━━━━━ DATA SUPPLIED

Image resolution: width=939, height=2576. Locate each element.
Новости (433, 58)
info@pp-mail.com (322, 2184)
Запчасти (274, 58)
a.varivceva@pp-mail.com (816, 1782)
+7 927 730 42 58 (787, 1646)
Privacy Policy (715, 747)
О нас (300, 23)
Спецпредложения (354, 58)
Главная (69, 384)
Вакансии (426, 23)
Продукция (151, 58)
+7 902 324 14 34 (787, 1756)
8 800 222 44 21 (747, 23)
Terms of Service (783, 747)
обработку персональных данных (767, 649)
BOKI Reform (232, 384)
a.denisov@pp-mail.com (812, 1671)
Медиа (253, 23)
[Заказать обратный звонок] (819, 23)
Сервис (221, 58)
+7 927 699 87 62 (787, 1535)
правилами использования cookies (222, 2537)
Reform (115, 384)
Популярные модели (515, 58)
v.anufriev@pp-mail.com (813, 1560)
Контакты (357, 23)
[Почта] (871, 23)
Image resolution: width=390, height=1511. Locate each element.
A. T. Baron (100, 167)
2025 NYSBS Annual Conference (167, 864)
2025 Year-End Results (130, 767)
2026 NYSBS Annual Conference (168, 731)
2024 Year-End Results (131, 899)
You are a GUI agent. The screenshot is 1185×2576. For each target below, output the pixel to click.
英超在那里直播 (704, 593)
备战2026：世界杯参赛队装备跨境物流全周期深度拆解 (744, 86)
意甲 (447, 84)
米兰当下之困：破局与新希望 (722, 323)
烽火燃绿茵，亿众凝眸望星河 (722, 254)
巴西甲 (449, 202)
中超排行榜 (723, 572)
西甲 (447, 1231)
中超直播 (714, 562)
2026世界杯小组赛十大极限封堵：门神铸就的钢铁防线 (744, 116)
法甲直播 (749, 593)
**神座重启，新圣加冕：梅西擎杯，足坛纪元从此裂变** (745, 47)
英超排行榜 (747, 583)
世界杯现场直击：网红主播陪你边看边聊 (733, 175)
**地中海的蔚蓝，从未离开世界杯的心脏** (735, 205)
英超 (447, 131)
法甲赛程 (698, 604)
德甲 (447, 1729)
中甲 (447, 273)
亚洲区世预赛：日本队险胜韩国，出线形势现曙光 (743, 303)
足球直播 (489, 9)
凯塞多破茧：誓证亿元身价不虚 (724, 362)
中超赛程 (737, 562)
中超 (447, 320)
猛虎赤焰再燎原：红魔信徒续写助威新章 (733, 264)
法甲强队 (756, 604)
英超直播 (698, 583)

━━━━━━━━━━

WHAT THIS TASK INVOLVES
Some lines of the records may contain the string "NYSBS". State how many do, as a number alone.

SOLUTION FOR THIS PROBLEM
2